Work item: Among the records, which lines include "agent"? List them.

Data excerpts

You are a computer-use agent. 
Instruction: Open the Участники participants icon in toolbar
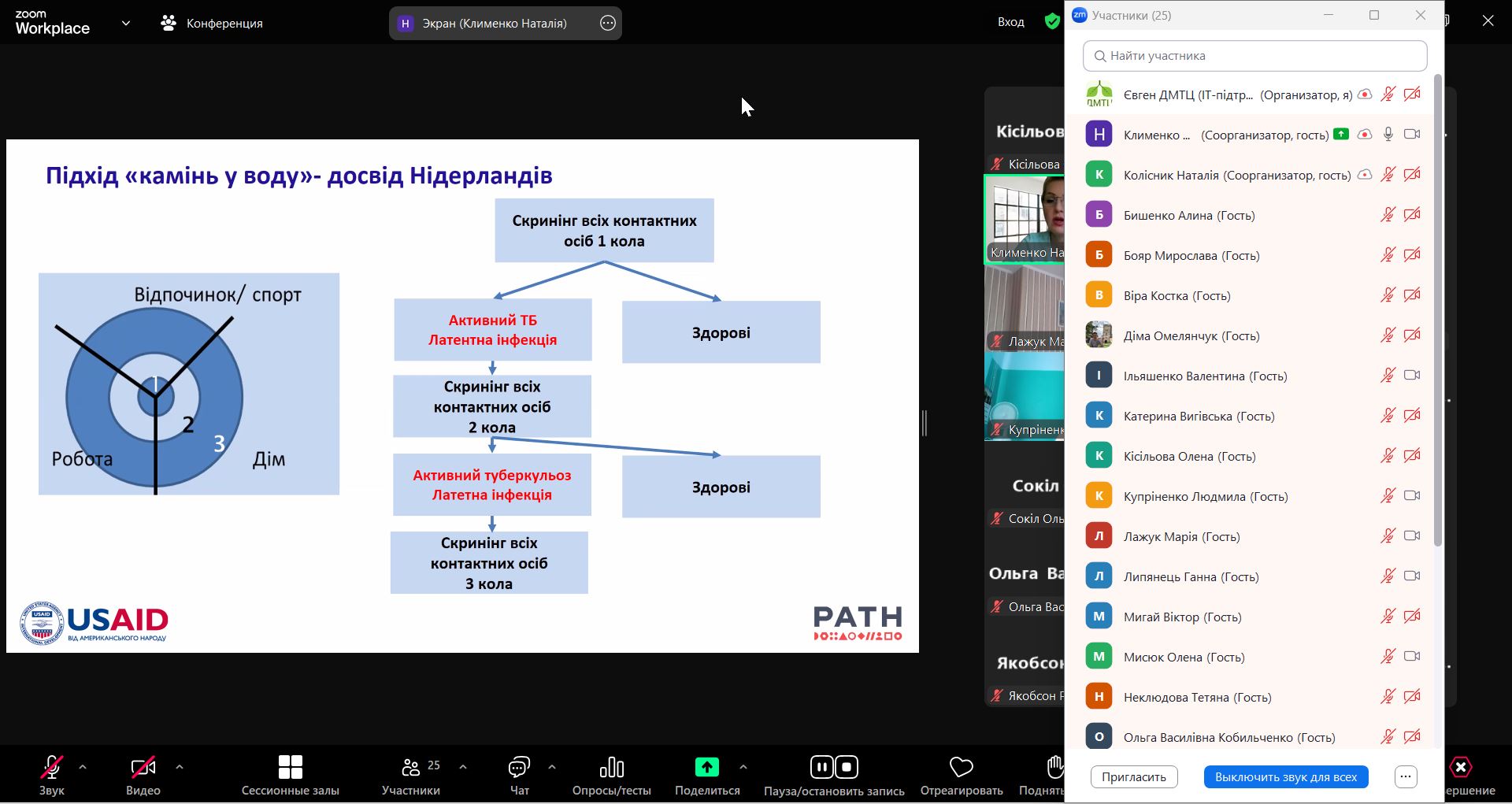click(410, 767)
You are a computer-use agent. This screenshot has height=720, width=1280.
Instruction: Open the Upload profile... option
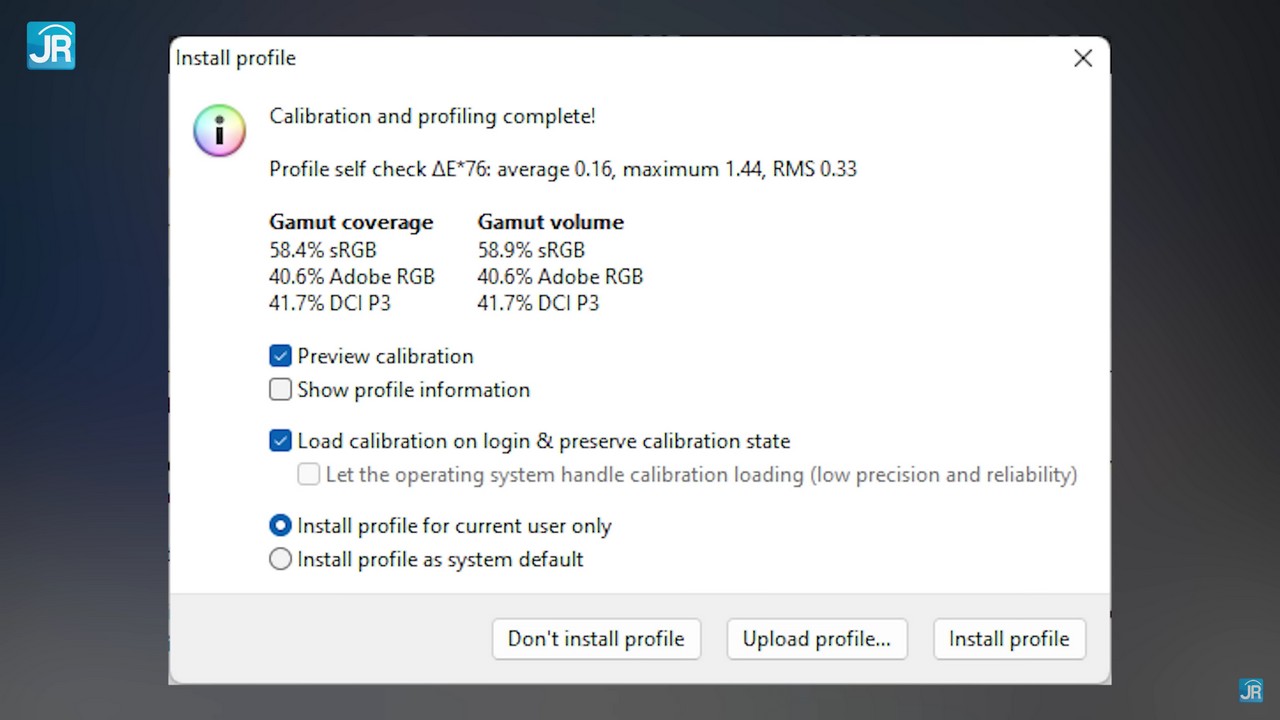[816, 639]
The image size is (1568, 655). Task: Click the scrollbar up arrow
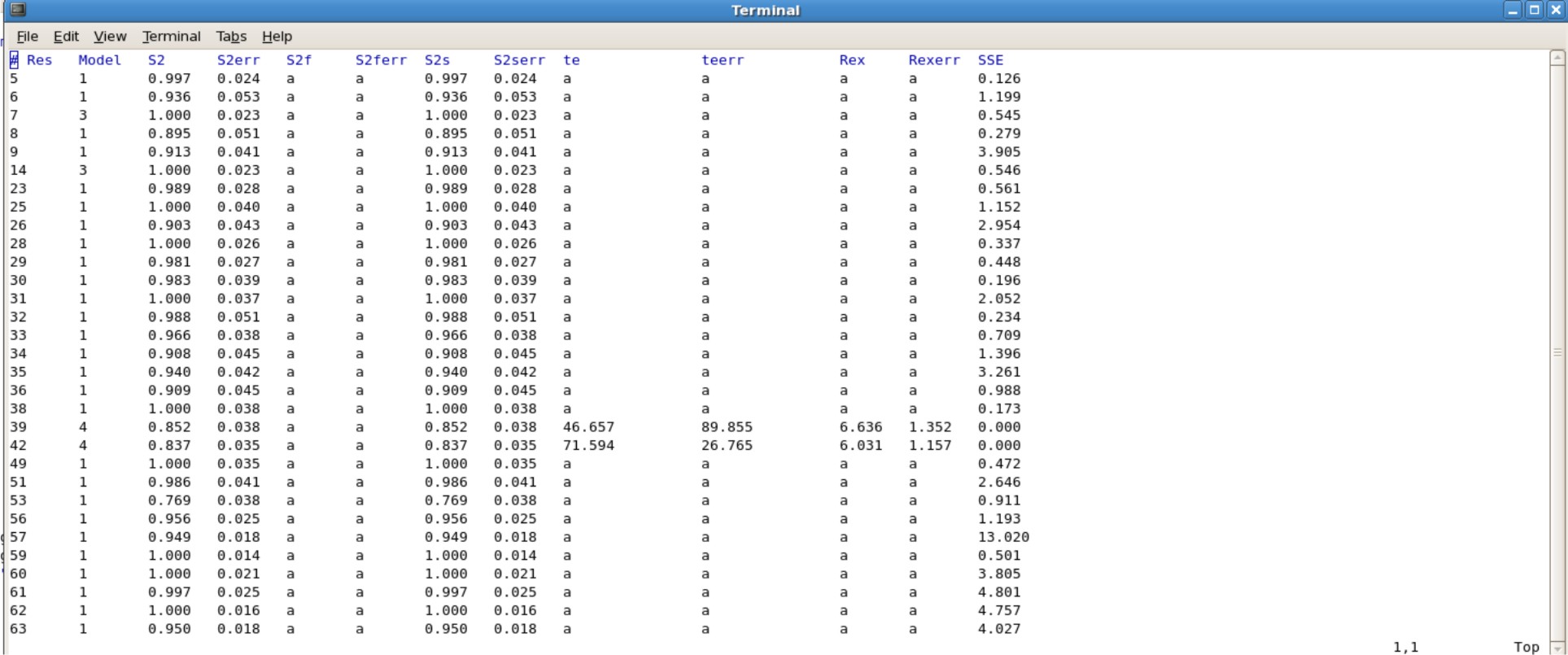1557,58
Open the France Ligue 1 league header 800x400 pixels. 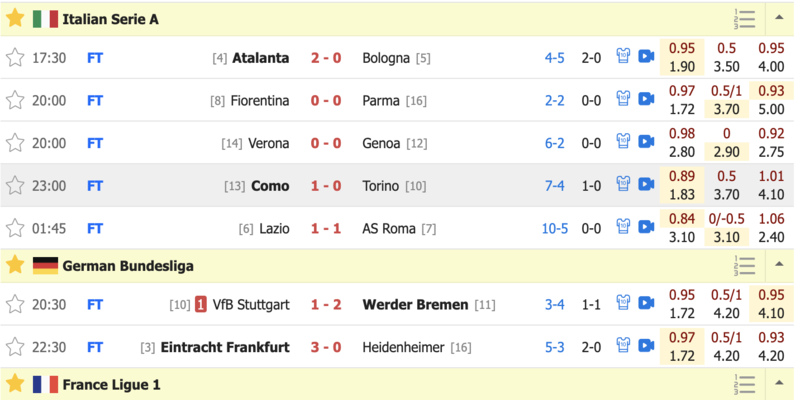(112, 385)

Problem solution:
You are a computer-use agent. 
You are a computer-use agent. This screenshot has height=720, width=1280.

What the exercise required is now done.